**PROMPT**: Only the lines from the line containing "Toggle the Active switch in the form" through the final line of the entries should be printed, exactly as given, with the pictures left out.

-- -- --

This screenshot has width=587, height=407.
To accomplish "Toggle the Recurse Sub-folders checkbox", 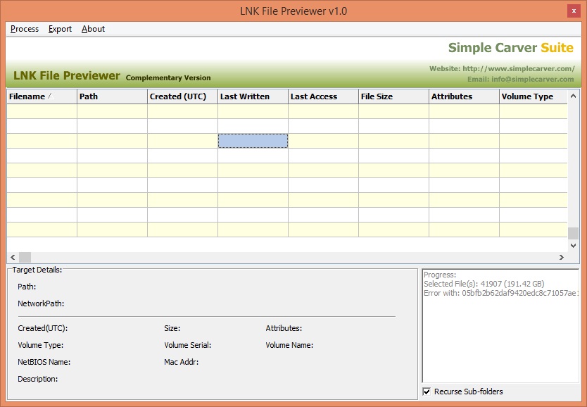I will [426, 392].
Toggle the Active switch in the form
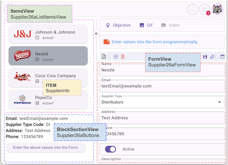This screenshot has height=165, width=228. click(111, 149)
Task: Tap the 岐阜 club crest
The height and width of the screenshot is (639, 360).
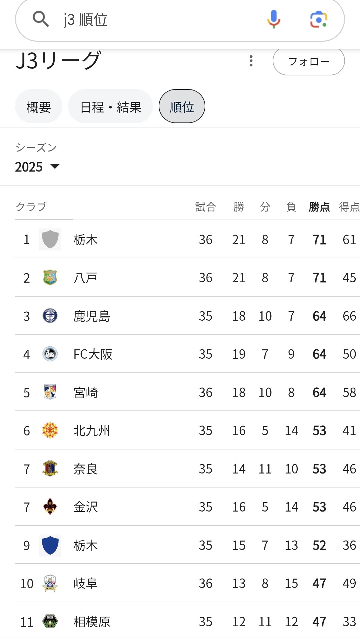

-- -- --

**ANSWER TO THE EXERCISE**:
Toggle the Active switch in the form
This screenshot has height=165, width=228. click(111, 149)
Task: Tap the 岐阜 club crest
The height and width of the screenshot is (639, 360).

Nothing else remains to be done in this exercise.